[Texto fornecido]

Você tem certeza de que não seria um daqueles estendendo a mão com o braço reto em homenagem a um sujeito com um bigodinho esquisito na década de 1930? Como foi possível o mundo permitir o Holocausto, o nazismo? Hoje vemos com mais clareza que Edmund Burke estava certo: tudo que é preciso para o triunfo do mal é que as pessoas de bem nada façam. E muita “gente boa” fica em silêncio diante do avanço do totalitarismo. Durante a pandemia de covid-19 isso ficou muito claro. Com as atrocidades cometidas pelos terroristas do Hamas contra judeus também foi possível ver que muita gente pode aderir ao nazismo sem sequer se dar conta.
A cultura woke parecia para alguns uma bobagem universitária com afetação de falsas virtudes, mas agora há uma percepção mais acurada de que é uma mentalidade totalitária perigosa mesmo. O livro The Psychology of Totalitarianism, de Mattias Desmet, pode ajudar a entender melhor o fenômeno. A rápida emergência da cultura woke e o crescente movimento climático estavam criando um apelo por um novo governo autoritário que emergiu de dentro da própria população. Não é uma tirania imposta de fora por um líder absolutista, mas um clamor dos próprios “escravos voluntários”.

[/Texto fornecido]
[Dados fornecidos]

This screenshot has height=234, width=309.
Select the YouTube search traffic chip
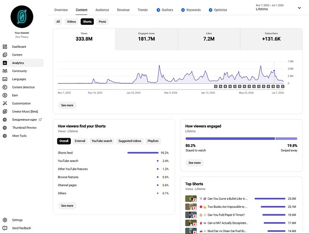click(x=102, y=141)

[/Dados fornecidos]

Tarefas propostas:
(1) No texto sobre o totalitarismo, qual livro de Mattias Desmet é indicado para entender melhor o fenômeno?
(2) Cite literalmente o trecho do texto sobre o totalitarismo que começa em "Você tem certeza" e termina em "se dar conta.".

Respostas em ordem:
(1) The Psychology of Totalitarianism.

(2)
Você tem certeza de que não seria um daqueles estendendo a mão com o braço reto em homenagem a um sujeito com um bigodinho esquisito na década de 1930? Como foi possível o mundo permitir o Holocausto, o nazismo? Hoje vemos com mais clareza que Edmund Burke estava certo: tudo que é preciso para o triunfo do mal é que as pessoas de bem nada façam. E muita “gente boa” fica em silêncio diante do avanço do totalitarismo. Durante a pandemia de covid-19 isso ficou muito claro. Com as atrocidades cometidas pelos terroristas do Hamas contra judeus também foi possível ver que muita gente pode aderir ao nazismo sem sequer se dar conta.